Tuesday, January 27, 2009

"Once" review

Originally posted June 2, 2007

My mother insisted that we see this movie. She said it was about music and Dublin, and that was all the coaxing i needed to stumble out of bed on this heavy wet Saturday.

"Once" is a simple film, filled with the organic romantic folk-rock of Glen Hansard and Markéta Irglová. The two musicians, who also happen to portray the two main characters in the movie, collaborate to create soul-full songs with love-struck lyrics while director John Carney employs them perfectly in a heart-felt tale that even managed to avoid the traditional, painfully self-aware, corny sensationalism inherent in most musicals.
In the press packet .pdf, Carney describes Hansard's songwriting style, saying he is "a good lyricist because his songs are never literal...They're quite vague, in a very good way that good songs are...very open to interpretation, they're like a good poem, which is meaningless one day and then suddenly has real meaning when you've been there, or when you've had that experience."
The songs provide the vague framework for the various love situations strewn between "the guy" and "the girl" (names are never mentioned). Hansard, "the guy", has rather recently lost his girlfriend to other temptations she found in London. Markéta, "the girl", is a Czech immigrant living in Dublin with her non-English speaking mother and young daughter, having left her husband behind in the Republic. With that in mind, the two artists orbit around and towards each other, drawn ever closer by their musical center of gravity.
Hansard plays the guitar and sings with pleasing versatility. His original songs tend to start soft, building in intensity until a tingling plateau explodes in honest emotion, complete with slammed strumming and tonal yells. I'm thinking specifically of the song, "When Your Mind's Made Up" in this case.
Ms. Markéta, who is still only 18 years old, adds crucial depth with instinctive piano playing, and her smooth vocal range beautifully complements Hansard's gritty nature.

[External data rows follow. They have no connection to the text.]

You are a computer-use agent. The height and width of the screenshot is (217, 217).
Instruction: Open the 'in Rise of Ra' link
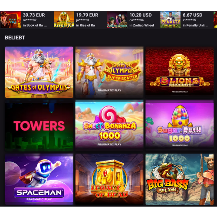pos(85,25)
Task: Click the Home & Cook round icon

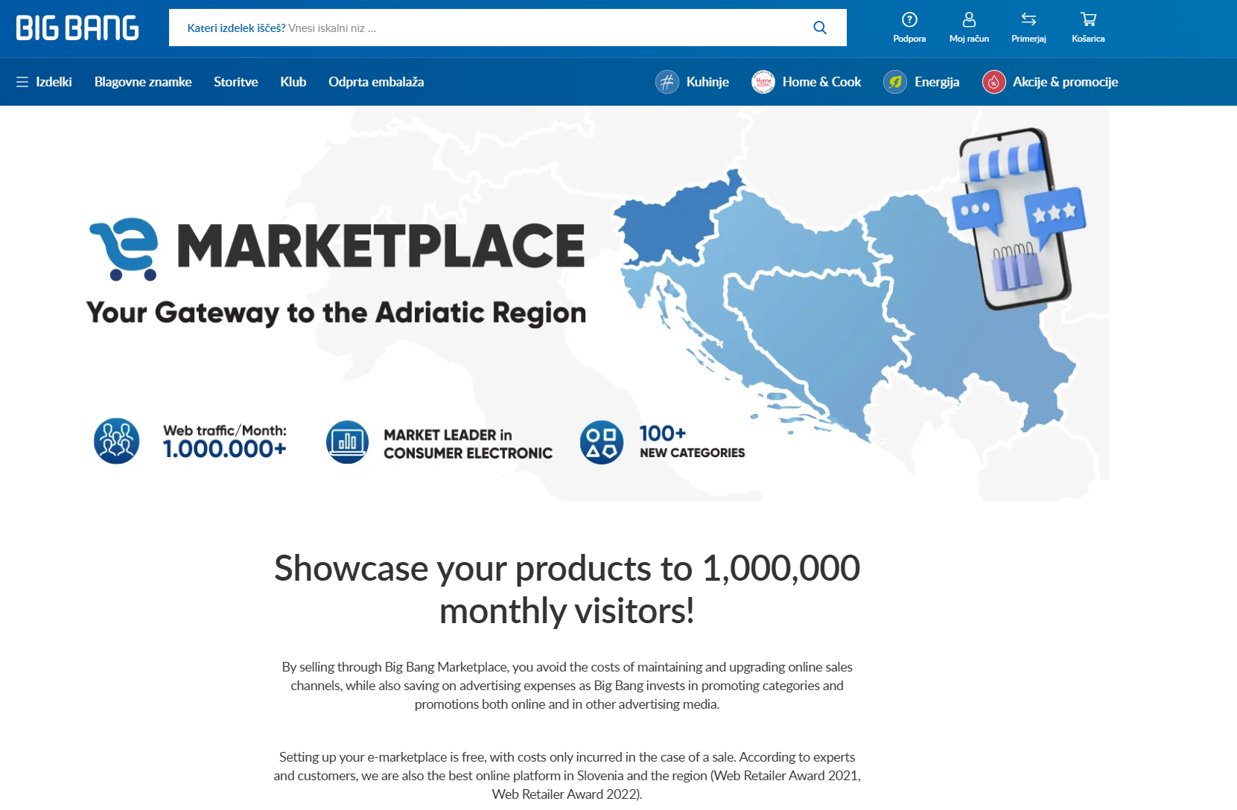Action: [x=763, y=82]
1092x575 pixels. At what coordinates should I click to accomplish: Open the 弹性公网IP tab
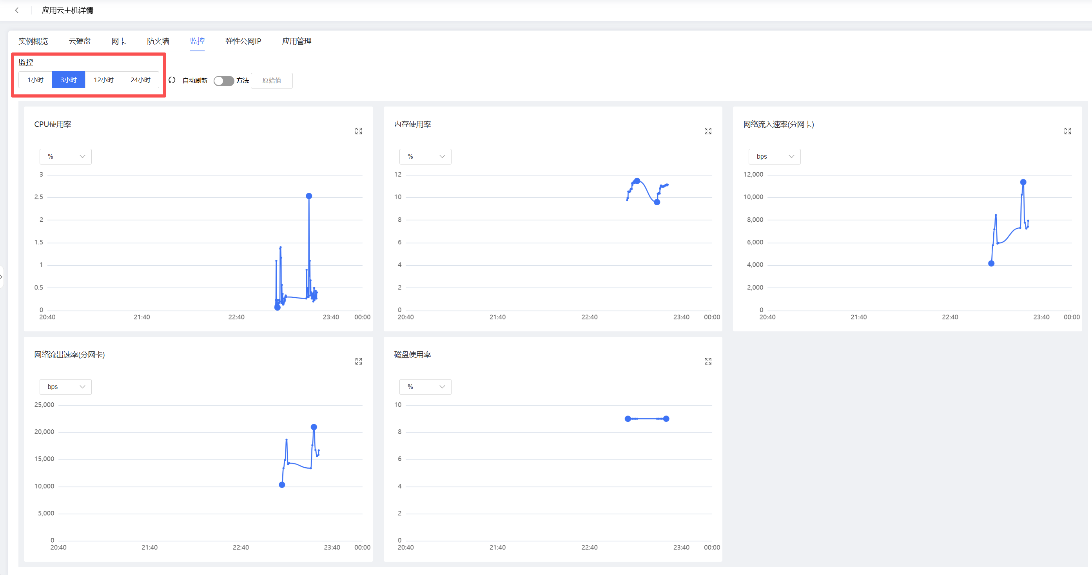(243, 41)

Her voice is somehow soft and lovely and loud and powerful all at once. She is usually singing the harmony in support of Hansard, but her subtle grace is impossible to miss. This was her first foray into acting, and her inexperience is more than compensated for by her natural energy.
The film is shot from a grainy, camcorder-style perspective. The low-budget feel creates an intimacy, a low-key atmosphere in which the music takes over much of the story-telling duties.
Discussing how the film took shape, Carney says, "I'd write a scene, or come up with a character note based on a song. Then, occasionally, it would be the opposite situation where I would ask Glen (Hansard) to write, not a tailor-made song, but I would give him some ideas about a scene and he would come back to me with a song. A lot of the material that Glen brought in, he had already written. They're not tailor-made songs for the film. Nor is the film tailor-made around a bunch of songs; but they meet somewhere in the middle, and I like that idea."
In the end, "Once" succeeds as a modern-day musical love story. The characters are real and likeable and the music soars throughout. The aural and visual beauty of bare-bones artistry is brought to life in this simple and pleasing film.

Glen Hansard was born in Dublin in 1970. He is the lead singer, guitarist and founding member of the Irish rock group The Frames. Their latest album is 2006's, "The Cost", and they are currently touring Europe and the US. Hansard recently released his first solo album (with Markéta Irglová), "The Swell Season".

Markéta Irglová was born in Monravia in 1988, and currently resides in Prague in the Czech Republic. She is a multi-instrumentalist and vocalist who began playing music at the age of 7. "The Swell Season" is her first release.

Director John Carney (On The Edge, Bachelors Walk) was the original bass player in Hansard's group, The Frames.